Sung hee Lee

Non sans quelque malice, Sung hee Lee passe en revue ces sentinelles placées en avant-poste par quelque état-major du marketing, mais qui semblent pour l’instant d’absurdes sculptures égarées dans un monde qui leur est étranger.

Panneau vide

Urbi & Orbi – 2008 – Superette rue de l’Horloge – Sedan

 

Pour expliquer sa démarche, Sung hee Lee recourt volontiers à une comparaison linguistique : partant de l’observation qu’un mot répété un grand nombre de fois de suite finit par exister comme signifiant indépendamment de son sens, ce jeune photographe se propose de modifier notre perception d’un objet banal – ici des panneaux publicitaires – non en les changeant de contexte, comme dans le cas des readymades, mais en le déclinant en série et en lui ôtant sa fonctionnalité : les panneaux, vierges, ne comportent aucun message.

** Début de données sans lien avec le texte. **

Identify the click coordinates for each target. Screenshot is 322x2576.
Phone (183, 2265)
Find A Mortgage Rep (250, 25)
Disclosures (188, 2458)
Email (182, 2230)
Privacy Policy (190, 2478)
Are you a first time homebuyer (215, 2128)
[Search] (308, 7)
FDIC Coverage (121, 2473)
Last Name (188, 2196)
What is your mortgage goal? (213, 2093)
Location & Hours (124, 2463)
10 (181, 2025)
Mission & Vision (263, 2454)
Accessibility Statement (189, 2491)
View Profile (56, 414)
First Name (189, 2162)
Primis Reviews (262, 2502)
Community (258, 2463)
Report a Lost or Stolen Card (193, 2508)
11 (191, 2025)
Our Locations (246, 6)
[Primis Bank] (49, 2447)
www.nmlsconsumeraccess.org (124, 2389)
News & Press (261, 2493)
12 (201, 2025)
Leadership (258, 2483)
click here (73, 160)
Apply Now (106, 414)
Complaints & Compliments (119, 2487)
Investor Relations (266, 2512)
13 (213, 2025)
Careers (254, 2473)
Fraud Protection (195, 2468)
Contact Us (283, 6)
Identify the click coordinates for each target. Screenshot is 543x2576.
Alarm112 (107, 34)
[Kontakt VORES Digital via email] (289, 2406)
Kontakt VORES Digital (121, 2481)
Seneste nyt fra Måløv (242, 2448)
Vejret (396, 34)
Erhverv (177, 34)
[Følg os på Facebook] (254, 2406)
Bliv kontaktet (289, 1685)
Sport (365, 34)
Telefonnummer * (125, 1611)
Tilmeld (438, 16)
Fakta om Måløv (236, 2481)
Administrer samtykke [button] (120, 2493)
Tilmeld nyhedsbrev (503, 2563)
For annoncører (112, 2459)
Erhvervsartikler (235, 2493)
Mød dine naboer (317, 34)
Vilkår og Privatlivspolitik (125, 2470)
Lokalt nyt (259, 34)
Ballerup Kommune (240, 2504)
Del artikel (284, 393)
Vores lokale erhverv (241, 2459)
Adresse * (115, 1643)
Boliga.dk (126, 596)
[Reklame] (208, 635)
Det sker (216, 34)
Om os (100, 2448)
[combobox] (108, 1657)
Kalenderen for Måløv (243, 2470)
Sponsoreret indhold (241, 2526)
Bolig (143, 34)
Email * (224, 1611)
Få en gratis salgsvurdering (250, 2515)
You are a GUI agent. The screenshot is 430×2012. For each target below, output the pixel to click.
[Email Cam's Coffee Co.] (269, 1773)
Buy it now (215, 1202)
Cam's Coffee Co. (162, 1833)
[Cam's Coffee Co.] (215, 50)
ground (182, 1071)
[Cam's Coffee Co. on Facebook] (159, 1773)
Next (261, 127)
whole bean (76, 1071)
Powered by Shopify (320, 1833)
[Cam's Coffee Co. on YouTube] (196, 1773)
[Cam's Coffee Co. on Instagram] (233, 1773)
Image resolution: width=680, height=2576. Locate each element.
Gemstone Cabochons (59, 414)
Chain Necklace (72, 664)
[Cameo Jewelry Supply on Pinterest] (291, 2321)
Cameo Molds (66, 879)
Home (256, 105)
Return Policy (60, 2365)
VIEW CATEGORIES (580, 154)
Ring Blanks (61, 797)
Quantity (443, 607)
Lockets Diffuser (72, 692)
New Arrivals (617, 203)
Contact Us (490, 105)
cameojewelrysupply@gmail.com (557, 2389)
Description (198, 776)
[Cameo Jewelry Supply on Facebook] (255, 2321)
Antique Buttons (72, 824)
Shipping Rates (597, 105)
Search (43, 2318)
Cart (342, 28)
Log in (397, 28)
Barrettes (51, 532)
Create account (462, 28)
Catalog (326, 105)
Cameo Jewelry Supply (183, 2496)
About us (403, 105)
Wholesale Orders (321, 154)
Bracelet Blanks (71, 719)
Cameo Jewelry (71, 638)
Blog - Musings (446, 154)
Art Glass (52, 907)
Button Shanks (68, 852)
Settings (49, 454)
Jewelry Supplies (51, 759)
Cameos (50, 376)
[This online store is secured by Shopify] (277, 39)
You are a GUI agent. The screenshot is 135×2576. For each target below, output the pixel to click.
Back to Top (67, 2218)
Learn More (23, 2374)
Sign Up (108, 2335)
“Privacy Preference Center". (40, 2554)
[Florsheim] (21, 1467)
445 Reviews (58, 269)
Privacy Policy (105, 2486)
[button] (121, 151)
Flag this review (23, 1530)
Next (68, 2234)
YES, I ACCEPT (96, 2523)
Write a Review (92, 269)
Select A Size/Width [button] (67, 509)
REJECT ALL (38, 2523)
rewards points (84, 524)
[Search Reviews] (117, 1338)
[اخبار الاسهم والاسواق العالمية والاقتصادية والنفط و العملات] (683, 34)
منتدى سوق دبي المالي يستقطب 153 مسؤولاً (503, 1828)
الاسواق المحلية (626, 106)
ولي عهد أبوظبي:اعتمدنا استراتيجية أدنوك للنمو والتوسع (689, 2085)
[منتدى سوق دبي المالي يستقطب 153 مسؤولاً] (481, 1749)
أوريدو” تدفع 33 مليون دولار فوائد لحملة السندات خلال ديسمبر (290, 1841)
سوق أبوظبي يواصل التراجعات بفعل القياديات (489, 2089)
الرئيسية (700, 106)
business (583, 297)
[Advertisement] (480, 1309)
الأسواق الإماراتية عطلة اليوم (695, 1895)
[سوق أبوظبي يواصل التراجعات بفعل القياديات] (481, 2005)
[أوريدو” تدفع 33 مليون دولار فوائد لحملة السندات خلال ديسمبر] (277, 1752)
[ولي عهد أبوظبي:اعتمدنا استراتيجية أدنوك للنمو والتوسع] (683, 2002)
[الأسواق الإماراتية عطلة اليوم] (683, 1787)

Collectés essentiellement en Thaïlande et au Vietnam, ces constructions, que l’on retrouve partout dans le monde, jalonnent les bords de routes, entrent par effraction brutale dans le paysage, qu’il soit urbain ou rural, imprimant sur la nature ou sur la ville le sceau du marché auquel nul espace ne doit se soustraire. L’accumulation opérée par Sung hee Lee de ces squelettes métalliques rectangulaires, aux proportions variées mais le plus souvent démesurées par rapport au site qu’ils occupent, laisse apparaître leur vérité : celle de « colosses aux pieds d’argile », à la destinée incertaine, qu’une fluctuation des modes ou des marchés suffira à condamner. En cours de construction, ces frêles échafaudages se dressent dans le ciel tels des filets à rêves, enjambant végétation et maisons. Une fois achevés, leurs immenses panneaux obstruent la vue, trouent la nuit de leur rectangle blanc aveuglant. Ces géants mutiques – tout au plus n’ont-ils à proposer qu’un numéro de téléphone, prêts à s’offrir au premier appel – semblent prêcher dans le désert : celui des terrains vagues, des zones périphériques en voie d’aménagement. Indifférents à leur environnement actuel, ils adressent leur futur message à de futurs consommateurs qui emprunteront des voies de communication encore à l’état de projet. Non sans quelque malice, Sung hee Lee passe en revue ces sentinelles placées en avant-poste par quelque état-major du marketing, mais qui semblent pour l’instant d’absurdes sculptures égarées dans un monde qui leur est étranger.